If the outlier plan is good but the cached generic plan is bad, parameter sniffing is the trigger. Solutions, in order of invasiveness: cycle the prepared statement after deploy, switch the cursor to literal SQL for the outlier path, or useplan_cache_mode = 'force_custom_plan' for the affected statement.

3. Look for catalog change

pg_stat_user_indexes and pg_index tell you when an index was created. A recent indisready=true,indisvalid=true transition on the same relation is a candidate trigger:

SELECT
  c.relname AS index,
  i.indrelid::regclass AS table,
  pg_size_pretty(pg_relation_size(c.oid)) AS size,
  s.idx_scan,
  s.idx_tup_read
FROM pg_index i
JOIN pg_class c ON c.oid = i.indexrelid
LEFT JOIN pg_stat_user_indexes s ON s.indexrelid = c.oid
WHERE i.indrelid::regclass::text = 'orders'
ORDER BY c.relname;

An index that the planner is using (high idx_scan) but that was created the same day the query got slow is a primary suspect. Disable it with HypoPG in a session and re-run the query — if the plan reverts, you have confirmed.

Validate: prove the fix without merging it

Never push an ANALYZE-frequency change or a new index blindly. Validate first:

For statistics fixes: run ANALYZE on the suspect table in a transaction with SET LOCAL default_statistics_target = 500; and re-run the slow query. Better plan? You have your fix.

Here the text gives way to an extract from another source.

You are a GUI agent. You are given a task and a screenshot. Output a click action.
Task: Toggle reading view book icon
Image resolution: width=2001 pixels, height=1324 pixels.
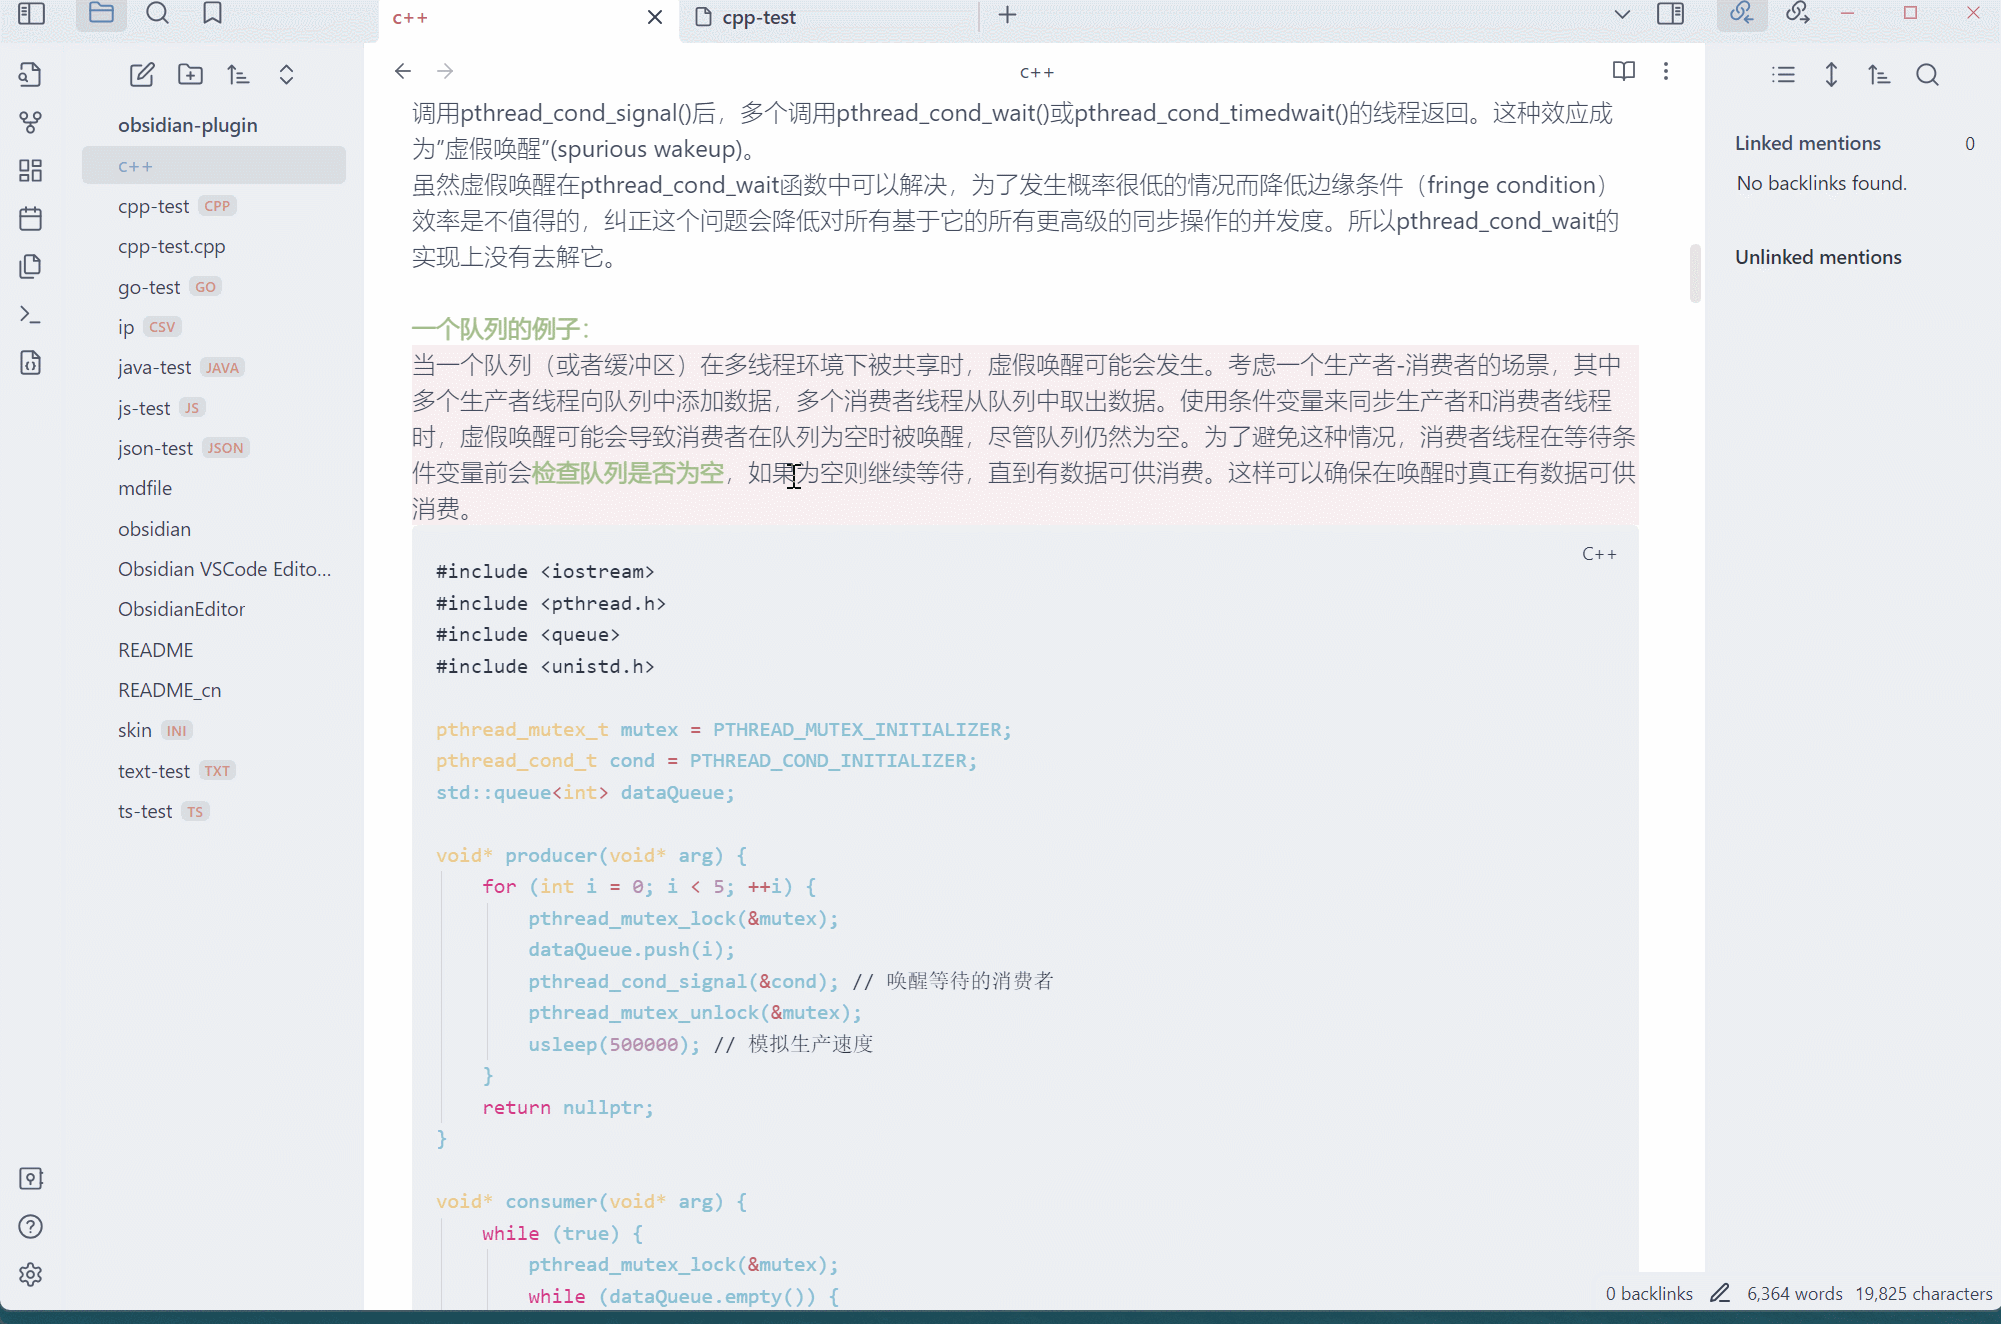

For new index proposals: simulate with HypoPG:

CREATE EXTENSION IF NOT EXISTS hypopg;

SELECT hypopg_create_index(
  'CREATE INDEX ON orders (customer_id, created_at DESC)'
);

EXPLAIN (FORMAT JSON, ANALYZE OFF)
SELECT * FROM orders WHERE customer_id = $1 ORDER BY created_at DESC LIMIT 50;

SELECT hypopg_reset();

The plan in the EXPLAIN output is what the real planner would pick if the index existed. Cost-compare against the current plan before you actually CREATE INDEX CONCURRENTLY in production.

For prepared-statement fixes: deploy the code change to a single canary replica via session variables before promoting to the primary.

Lock the plan if you have to

Postgres has no first-class plan hints. The community consensus is that the planner should be fixed, not bypassed. But when the planner refuses to pick the right plan and you have a deadline, you have three escape hatches:

Disable a node type per session: SET LOCAL enable_seqscan = off; in the transaction that runs the slow query. Hard hammer but works.
The pg_hint_plan extension: install on the cluster, embed hints as comments (/*+ IndexScan(orders orders_customer_idx) */). Maintain the hint comments in code alongside the SQL.
Rewrite the query: CTE boundaries are optimization fences in Postgres before 12 and behave as such for the planner's join-ordering heuristics. AWITH a AS MATERIALIZED (...) on Postgres 12+ is the explicit modern way to force the executor to materialize an intermediate result.

Each escape hatch is technical debt. Tag the hint or session override in code with a date and a link to the upstream planner ticket if one exists, so you can revisit when the underlying root cause has a real fix.

Quick checklist

Snapshot pg_stat_statements every 5 minutes; alert on a 2× jump in reads_per_call.
Run auto_explain at 10% sample, 200 ms threshold — cheap and covers the long tail.
When a query flips, diff before/after row-estimates first. Most flips are statistics.
For prepared statements, suspect parameter sniffing — test with plan_cache_mode = 'force_custom_plan'.
Validate index proposals with hypopg beforeCREATE INDEX CONCURRENTLY.
Plan locking is debt. Use only when the upstream fix is landed and your timeline is shorter than the next major.